§ **Working data**:

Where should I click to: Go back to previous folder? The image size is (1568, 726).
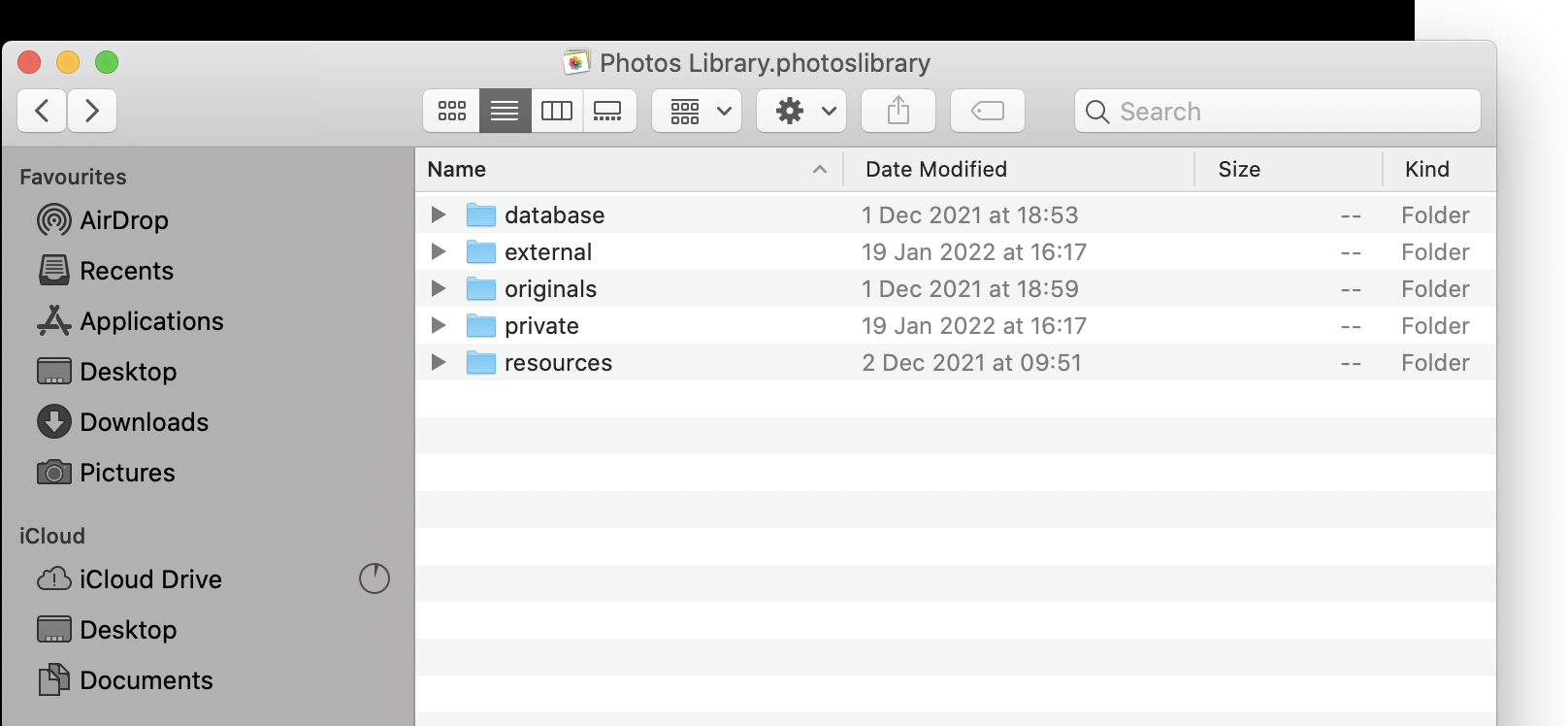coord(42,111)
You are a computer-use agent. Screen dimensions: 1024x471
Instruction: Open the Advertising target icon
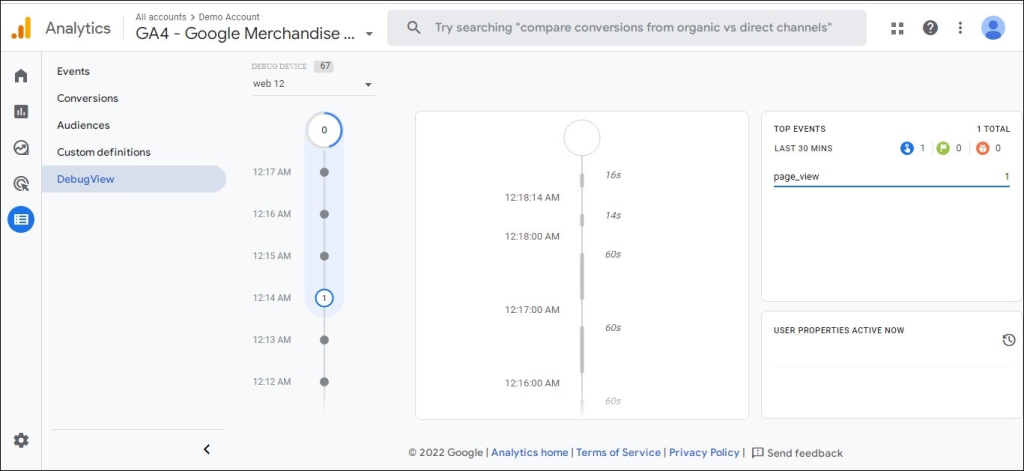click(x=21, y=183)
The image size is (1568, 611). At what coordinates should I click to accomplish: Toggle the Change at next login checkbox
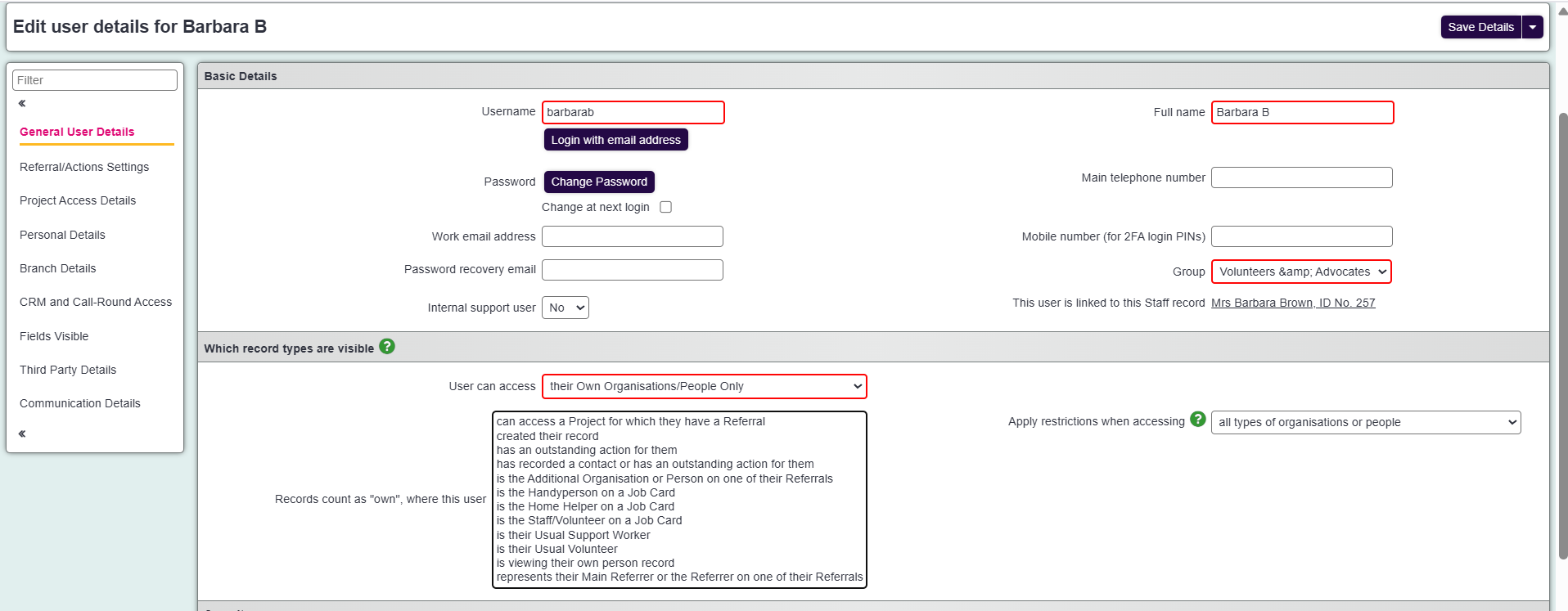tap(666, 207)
...
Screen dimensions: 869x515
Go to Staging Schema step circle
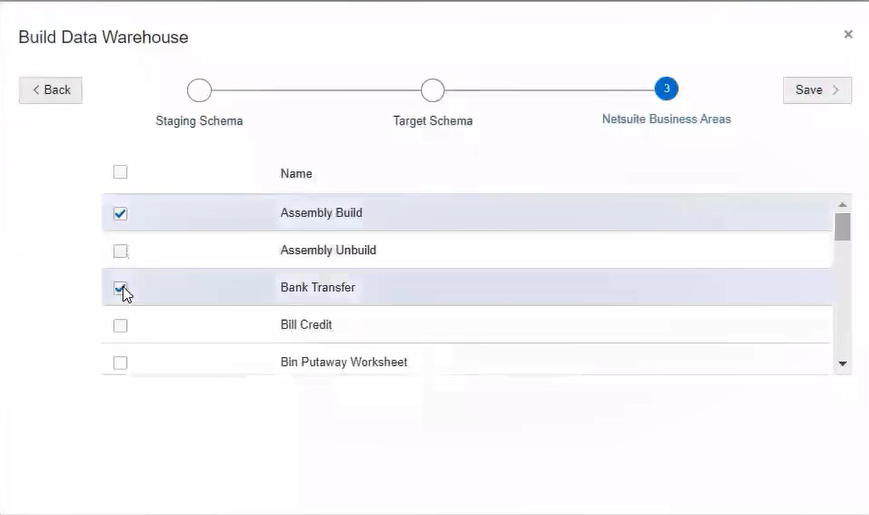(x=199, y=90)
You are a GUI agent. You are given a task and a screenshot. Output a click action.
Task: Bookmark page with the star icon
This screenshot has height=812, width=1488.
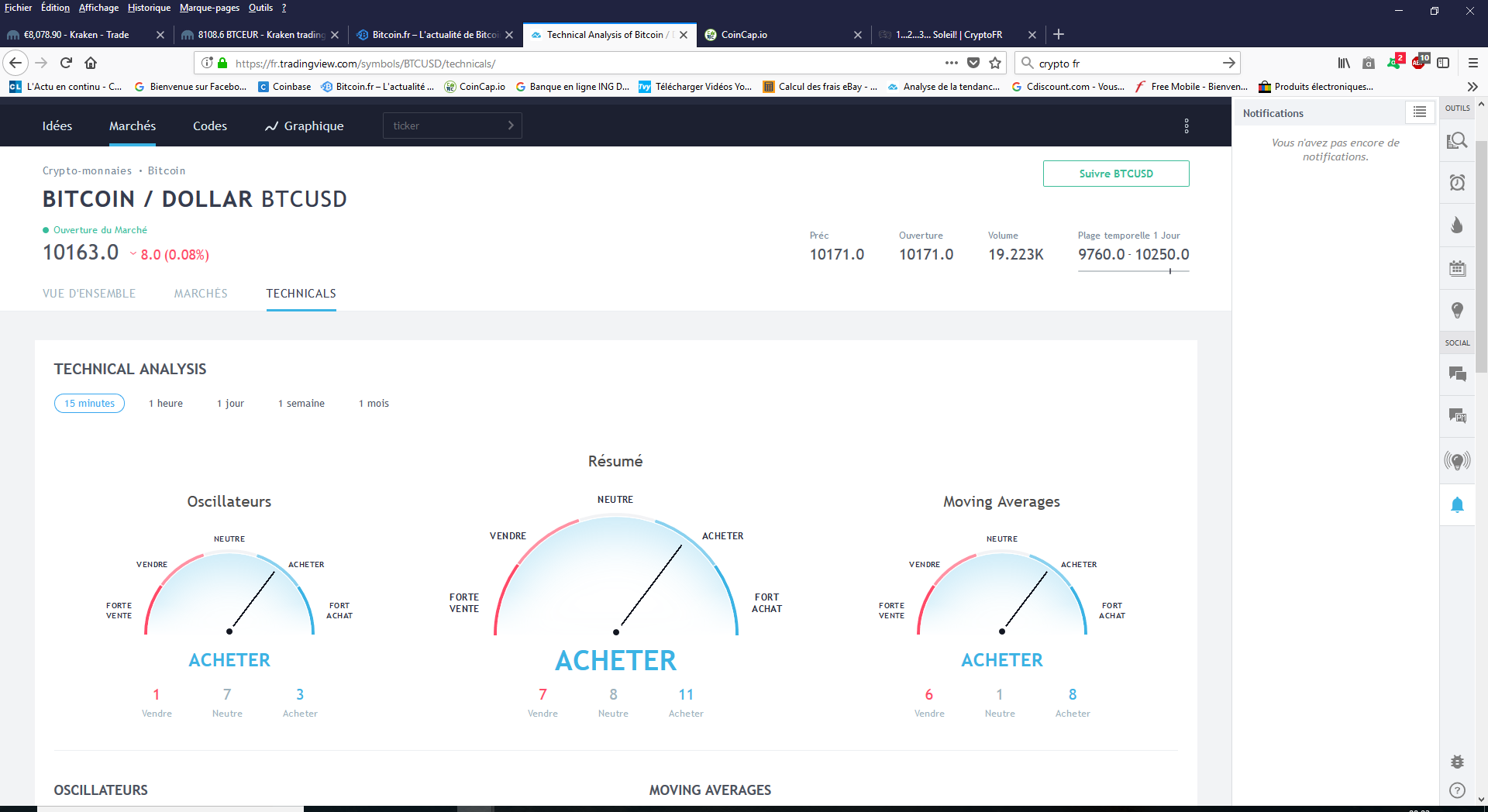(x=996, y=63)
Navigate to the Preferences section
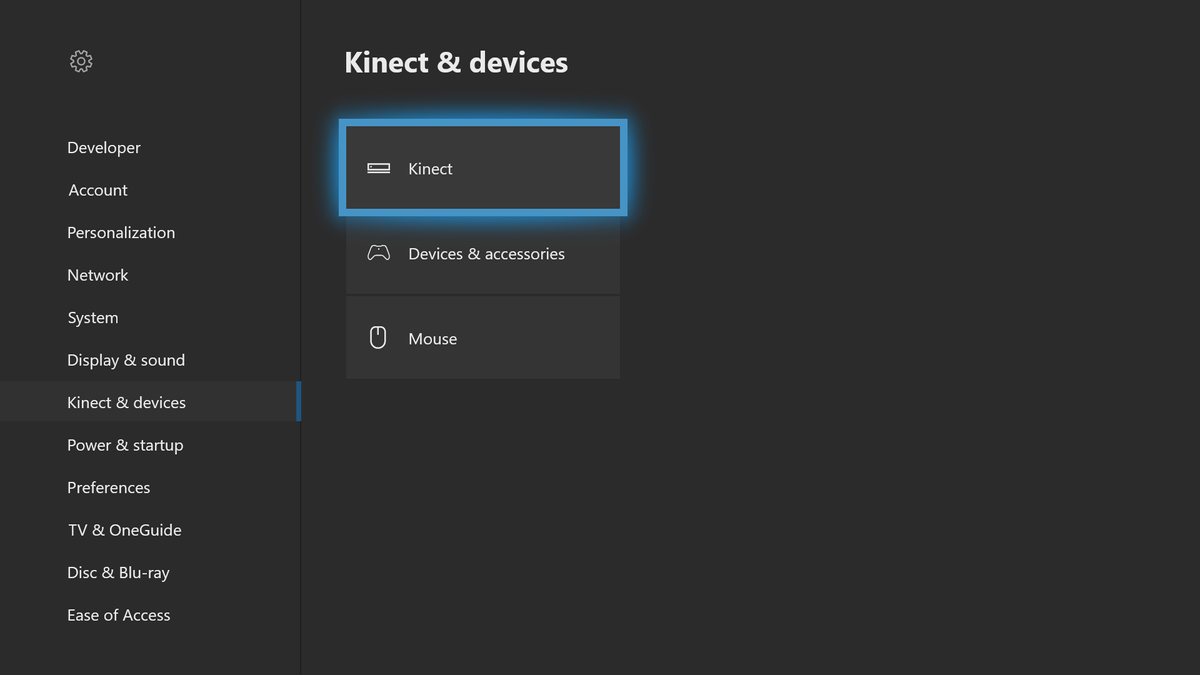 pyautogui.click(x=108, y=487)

§ **Task details**: Look for the word "agent" throughout the material above and copy every line that has it.

§ **Answer to the problem**:
You are a computer-use agent. Screen dimensions: 1024x471
You are a GUI agent. You are given a task and a screenshot. Output a click action.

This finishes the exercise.